Performing copy with following command:

Path('dx://dxProject:/a/1.txt').copy('dx://anotherDxProject/b.txt')

Will yield the resulting structure to be:

anotherDxProject/
- b.txt/
- - 1.txt

If the source file and destination belong to the same project, the files are moved instead of copied, if the raise_if_same_project flag is False; because the same underlying file cannot appear in two locations in the same project.

If the final destination for the file already is an existing file, that file is deleted before the file is copied.

Parameters
  • dest (Path|str) – The destination file or directory.

  • raise_if_same_project (bool, default False) – Controls moving file within project instead of cloning. If True, raises an error to prevent this move. Only takes effect when both source and destination are within the same DX Project

Raises
  • DNAnexusError – When copying within same project with raise_if_same_project=False

  • NotFoundError – When the source file path doesn’t exist

copytree(dest, raise_if_same_project=False, **kwargs)[source]

Copies a source directory to a destination directory. This is not an atomic operation.

If the destination path already exists as a directory, the source tree including the root folder is copied over as a subfolder of the destination.

If the source and destination directories belong to the same project, the tree is moved instead of copied. Also, in such cases, the root folder of the project cannot be the source path. Please listdir the root folder and copy/copytree individual items if needed.

For example, assume the following file hierarchy:

project1/
- b/
- - 1.txt

project2/

Doing a copytree from project1:/b/ to a new dx destination of project2:/c is performed with:

Path('dx://project1:/b').copytree('dx://project2:/c')

The end result for project2 looks like:

project2/
- c/
- - 1.txt

If the destination path directory already exists, the folder is copied as a subfolder of the destination. If this new destination also exists, a TargetExistsError is raised.

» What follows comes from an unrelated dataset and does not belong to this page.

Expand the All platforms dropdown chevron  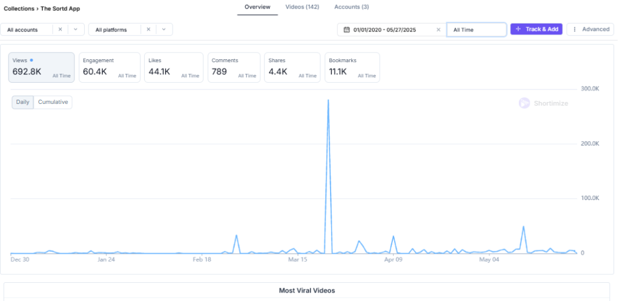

If the source is a root folder, and is cloned to an existing destination directory or if the destination is also a root folder, the tree is moved under project name.

Refer to dx docs for detailed information.

Parameters
  • dest (Path|str) – The directory to copy to. Must not exist if its a posix directory

  • raise_if_same_project (bool, default False) – Allows moving files within project instead of cloning. If True, raises an error to prevent moving the directory. Only takes effect when both source and destination directory are within the same DX Project

Raises
  • DNAnexusError – Attempt to clone within same project and raise_if_same_project=True

  • TargetExistsError – All possible destinations for source directory already exist

  • NotFoundError – source directory path doesn’t exist

dirname()[source]

Returns directory name of path. Returns self if path is a project.

To avoid making API calls, canonical paths will return the project ID

download(dest, **kwargs)[source]

Download a directory.

Parameters

dest (Path) – The output directory

Raises

NotFoundError – When source or dest path is not a directory

download_object(dest, **kwargs)[source]

Download a single path or object to file.

Parameters

dest (Path) – The output file

Raises

NotFoundError – When source path is not an existing file

download_objects(dest, objects)[source]

Downloads a list of objects to a destination folder.

Note that this method takes a list of complete relative or absolute OBSPaths to objects (in contrast to taking a prefix). If any object does not exist, the call will fail with partially downloaded objects residing in the destination path.

Parameters
  • dest (str) – The destination folder to download to. The directory will be created if it doesnt exist.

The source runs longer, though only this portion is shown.